*WHAT IS BEING ASKED*
Continue the forum thread on BitTorrent clients from the point where it stops.

*SOURCE PASSAGE*

I use screen and btdownloadcurses.py - the one that ships with bittornado, which is pretty much the same thing as the normal bittorrent package except tornado has a few more options.

----------

## Magneto

qtorrent is cool so is btdownloadcurses  - i was an azureus fan until downloading 5 torrents caused java to make my system unusable - just killing enough downloads to regain control took 15 minutes- I wont use it again after that

----------

## GenKreton

I find it rather annoying I cannot leave azureus on over night or java flakes out and I am forced to kill -9 it.

I have since reverted back to the original client. Combined with screen you cannot lose. Screen is the most useful tool anyways, even if x dies you still have all your downloads going.

----------

## NocturnalCoffeeMan

I like qtorrent

----------

## nyteryda

I too like the standard Offical BitTorrents, I just stick it in screen and forget about it.

They also have the advantage that no torrent sites/trackers decide they don't like them and aren't allowed to connect.

If you combine them with screen you can also check them with ssh.

----------

## planet-admin

 *nyteryda wrote:*   

> I too like the standard Offical BitTorrents, I just stick it in screen and forget about it.
> 
> They also have the advantage that no torrent sites/trackers decide they don't like them and aren't allowed to connect.

*DATA LISTING*
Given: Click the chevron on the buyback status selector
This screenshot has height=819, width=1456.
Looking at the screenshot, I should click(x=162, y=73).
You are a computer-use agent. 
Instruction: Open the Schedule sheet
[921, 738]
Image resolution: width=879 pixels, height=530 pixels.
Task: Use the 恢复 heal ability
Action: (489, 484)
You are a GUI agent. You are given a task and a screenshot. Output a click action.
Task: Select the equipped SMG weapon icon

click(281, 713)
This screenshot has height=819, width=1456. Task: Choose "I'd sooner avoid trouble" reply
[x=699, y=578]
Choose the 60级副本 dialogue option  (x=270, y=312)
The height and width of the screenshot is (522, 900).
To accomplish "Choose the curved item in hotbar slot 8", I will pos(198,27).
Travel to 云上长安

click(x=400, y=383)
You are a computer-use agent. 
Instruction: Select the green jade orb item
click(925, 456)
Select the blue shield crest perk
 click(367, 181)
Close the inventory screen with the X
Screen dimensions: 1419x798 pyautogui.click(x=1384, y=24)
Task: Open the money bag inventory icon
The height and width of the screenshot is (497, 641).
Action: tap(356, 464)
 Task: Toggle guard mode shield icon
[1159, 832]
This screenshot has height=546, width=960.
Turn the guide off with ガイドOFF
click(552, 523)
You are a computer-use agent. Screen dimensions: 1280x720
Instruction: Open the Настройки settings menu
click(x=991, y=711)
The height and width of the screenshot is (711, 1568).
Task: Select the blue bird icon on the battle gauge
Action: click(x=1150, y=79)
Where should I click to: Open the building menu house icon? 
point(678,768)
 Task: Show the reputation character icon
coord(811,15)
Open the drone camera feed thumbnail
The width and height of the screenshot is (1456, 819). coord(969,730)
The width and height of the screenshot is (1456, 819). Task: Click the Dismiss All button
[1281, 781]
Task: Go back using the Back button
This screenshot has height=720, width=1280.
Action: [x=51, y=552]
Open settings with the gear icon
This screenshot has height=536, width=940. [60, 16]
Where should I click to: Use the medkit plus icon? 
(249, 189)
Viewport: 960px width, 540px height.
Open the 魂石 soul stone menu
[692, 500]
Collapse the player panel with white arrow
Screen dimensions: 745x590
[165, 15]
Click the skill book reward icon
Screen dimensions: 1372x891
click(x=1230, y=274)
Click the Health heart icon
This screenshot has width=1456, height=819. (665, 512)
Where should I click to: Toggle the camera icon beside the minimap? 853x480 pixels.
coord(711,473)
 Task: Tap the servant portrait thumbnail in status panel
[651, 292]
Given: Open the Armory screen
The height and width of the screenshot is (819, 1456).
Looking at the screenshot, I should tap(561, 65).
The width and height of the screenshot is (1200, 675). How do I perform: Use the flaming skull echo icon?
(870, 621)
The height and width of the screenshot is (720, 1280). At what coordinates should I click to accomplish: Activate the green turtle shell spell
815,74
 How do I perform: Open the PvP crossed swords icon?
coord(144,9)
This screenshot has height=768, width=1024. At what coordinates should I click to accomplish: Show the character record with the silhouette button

*REPLY TO THE EXERCISE*
> 
> If you combine them with screen you can also check them with ssh.

 

Agreed, and here's something to make it easy

(put in a bash script)

 #!/usr/bin/bash

  #

  # bt - run BitTornado with screen

  # Written by Carlo Sogono cs83 <at> uow <dot> edu <dot> au

  #

  which screen 1>/dev/null 2>/dev/null

  if test $? = 1

  then

      echo "Error: The application 'screen' cannot be found in the system"

      exit 1

  fi

  # Default maximum upload rate if nothing is specified in the command line

  MAXRATE=15

  if test -z $1

  then

      echo Error: No torrent file specified

     echo 'Usage: bt <file> [upload rate in kilobytes/second]'

      exit 1

  elif test ! -z $2

  then

      MAXRATE=$2

  fi

  screen /usr/bin/btdownloadcurses.py --max_upload_rate $MAXRATE $1

<the end>

to do, simply run "bt torrent.torrent uploadinkbps"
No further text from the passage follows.